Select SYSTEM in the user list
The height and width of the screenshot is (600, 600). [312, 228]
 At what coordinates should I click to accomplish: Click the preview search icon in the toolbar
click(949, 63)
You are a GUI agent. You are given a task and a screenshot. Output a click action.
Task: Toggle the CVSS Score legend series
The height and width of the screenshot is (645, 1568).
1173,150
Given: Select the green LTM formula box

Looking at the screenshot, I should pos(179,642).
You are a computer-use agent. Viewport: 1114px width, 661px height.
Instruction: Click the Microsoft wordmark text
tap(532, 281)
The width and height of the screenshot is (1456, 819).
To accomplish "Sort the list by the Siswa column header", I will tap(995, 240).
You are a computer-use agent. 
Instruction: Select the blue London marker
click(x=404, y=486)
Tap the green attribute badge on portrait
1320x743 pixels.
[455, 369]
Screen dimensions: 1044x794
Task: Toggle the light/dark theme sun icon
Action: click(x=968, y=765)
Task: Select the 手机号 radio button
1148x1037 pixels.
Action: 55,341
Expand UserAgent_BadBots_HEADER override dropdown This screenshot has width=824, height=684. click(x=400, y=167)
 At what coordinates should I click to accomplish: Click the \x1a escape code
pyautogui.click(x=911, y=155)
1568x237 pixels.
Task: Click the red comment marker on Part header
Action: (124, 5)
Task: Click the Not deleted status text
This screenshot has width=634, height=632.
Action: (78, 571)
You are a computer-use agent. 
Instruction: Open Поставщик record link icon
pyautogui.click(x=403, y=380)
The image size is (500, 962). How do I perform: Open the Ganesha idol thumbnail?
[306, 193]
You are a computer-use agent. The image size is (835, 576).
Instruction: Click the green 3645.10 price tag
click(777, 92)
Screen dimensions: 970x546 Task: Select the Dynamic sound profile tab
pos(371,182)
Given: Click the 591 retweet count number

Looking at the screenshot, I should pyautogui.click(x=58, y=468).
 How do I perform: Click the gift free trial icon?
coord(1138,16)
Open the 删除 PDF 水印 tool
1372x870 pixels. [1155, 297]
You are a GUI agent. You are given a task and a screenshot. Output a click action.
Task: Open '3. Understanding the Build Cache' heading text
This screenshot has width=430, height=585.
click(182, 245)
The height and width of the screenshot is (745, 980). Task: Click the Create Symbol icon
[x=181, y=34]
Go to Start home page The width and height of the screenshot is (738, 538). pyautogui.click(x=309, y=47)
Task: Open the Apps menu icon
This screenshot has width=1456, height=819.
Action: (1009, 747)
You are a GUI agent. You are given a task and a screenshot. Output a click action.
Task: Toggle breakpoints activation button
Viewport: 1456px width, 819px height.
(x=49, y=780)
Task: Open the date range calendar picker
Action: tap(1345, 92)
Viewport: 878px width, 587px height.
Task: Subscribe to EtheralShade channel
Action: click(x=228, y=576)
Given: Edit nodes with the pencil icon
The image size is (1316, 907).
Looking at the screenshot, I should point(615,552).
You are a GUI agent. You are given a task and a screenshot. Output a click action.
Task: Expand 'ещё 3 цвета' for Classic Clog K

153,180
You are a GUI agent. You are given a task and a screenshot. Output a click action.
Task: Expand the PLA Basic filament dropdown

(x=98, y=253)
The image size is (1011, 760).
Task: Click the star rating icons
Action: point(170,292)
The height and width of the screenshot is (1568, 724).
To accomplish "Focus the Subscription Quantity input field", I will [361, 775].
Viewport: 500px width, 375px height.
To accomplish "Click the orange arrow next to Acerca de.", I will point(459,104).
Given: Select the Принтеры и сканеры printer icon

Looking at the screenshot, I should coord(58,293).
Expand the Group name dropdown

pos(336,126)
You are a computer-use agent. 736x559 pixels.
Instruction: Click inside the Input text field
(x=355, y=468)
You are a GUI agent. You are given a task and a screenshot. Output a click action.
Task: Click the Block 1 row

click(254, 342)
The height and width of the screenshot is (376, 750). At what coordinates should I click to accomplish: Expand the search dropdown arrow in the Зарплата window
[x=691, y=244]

* * *

● **任务要求**
将上述全部记录重新写出，把其中的“computer-use agent”换成“desktop automation agent”，其余内容一律保持不变。

● **任务解答**
Select SYSTEM in the user list
The height and width of the screenshot is (600, 600). [312, 228]
 At what coordinates should I click to accomplish: Click the preview search icon in the toolbar
click(949, 63)
You are a GUI agent. You are given a task and a screenshot. Output a click action.
Task: Toggle the CVSS Score legend series
The height and width of the screenshot is (645, 1568).
1173,150
Given: Select the green LTM formula box

Looking at the screenshot, I should pos(179,642).
You are a desktop automation agent. Viewport: 1114px width, 661px height.
Instruction: Click the Microsoft wordmark text
tap(532, 281)
The width and height of the screenshot is (1456, 819).
To accomplish "Sort the list by the Siswa column header", I will tap(995, 240).
You are a desktop automation agent. 
Instruction: Select the blue London marker
click(x=404, y=486)
Tap the green attribute badge on portrait
1320x743 pixels.
[455, 369]
Screen dimensions: 1044x794
Task: Toggle the light/dark theme sun icon
Action: click(x=968, y=765)
Task: Select the 手机号 radio button
1148x1037 pixels.
Action: 55,341
Expand UserAgent_BadBots_HEADER override dropdown This screenshot has width=824, height=684. click(x=400, y=167)
 At what coordinates should I click to accomplish: Click the \x1a escape code
pyautogui.click(x=911, y=155)
1568x237 pixels.
Task: Click the red comment marker on Part header
Action: (124, 5)
Task: Click the Not deleted status text
This screenshot has width=634, height=632.
Action: (78, 571)
You are a desktop automation agent. 
Instruction: Open Поставщик record link icon
pyautogui.click(x=403, y=380)
The image size is (500, 962). How do I perform: Open the Ganesha idol thumbnail?
[306, 193]
You are a desktop automation agent. The image size is (835, 576).
Instruction: Click the green 3645.10 price tag
click(777, 92)
Screen dimensions: 970x546 Task: Select the Dynamic sound profile tab
pos(371,182)
Given: Click the 591 retweet count number

Looking at the screenshot, I should pyautogui.click(x=58, y=468).
 How do I perform: Click the gift free trial icon?
coord(1138,16)
Open the 删除 PDF 水印 tool
1372x870 pixels. [1155, 297]
You are a GUI agent. You are given a task and a screenshot. Output a click action.
Task: Open '3. Understanding the Build Cache' heading text
This screenshot has width=430, height=585.
click(182, 245)
The height and width of the screenshot is (745, 980). Task: Click the Create Symbol icon
[x=181, y=34]
Go to Start home page The width and height of the screenshot is (738, 538). pyautogui.click(x=309, y=47)
Task: Open the Apps menu icon
This screenshot has width=1456, height=819.
Action: (1009, 747)
You are a GUI agent. You are given a task and a screenshot. Output a click action.
Task: Toggle breakpoints activation button
Viewport: 1456px width, 819px height.
(x=49, y=780)
Task: Open the date range calendar picker
Action: tap(1345, 92)
Viewport: 878px width, 587px height.
Task: Subscribe to EtheralShade channel
Action: click(x=228, y=576)
Given: Edit nodes with the pencil icon
The image size is (1316, 907).
Looking at the screenshot, I should point(615,552).
You are a GUI agent. You are given a task and a screenshot. Output a click action.
Task: Expand 'ещё 3 цвета' for Classic Clog K

153,180
You are a GUI agent. You are given a task and a screenshot. Output a click action.
Task: Expand the PLA Basic filament dropdown

(x=98, y=253)
The image size is (1011, 760).
Task: Click the star rating icons
Action: point(170,292)
The height and width of the screenshot is (1568, 724).
To accomplish "Focus the Subscription Quantity input field", I will [361, 775].
Viewport: 500px width, 375px height.
To accomplish "Click the orange arrow next to Acerca de.", I will point(459,104).
Given: Select the Принтеры и сканеры printer icon

Looking at the screenshot, I should coord(58,293).
Expand the Group name dropdown

pos(336,126)
You are a desktop automation agent. 736x559 pixels.
Instruction: Click inside the Input text field
(x=355, y=468)
You are a GUI agent. You are given a task and a screenshot. Output a click action.
Task: Click the Block 1 row

click(254, 342)
The height and width of the screenshot is (376, 750). At what coordinates should I click to accomplish: Expand the search dropdown arrow in the Зарплата window
[x=691, y=244]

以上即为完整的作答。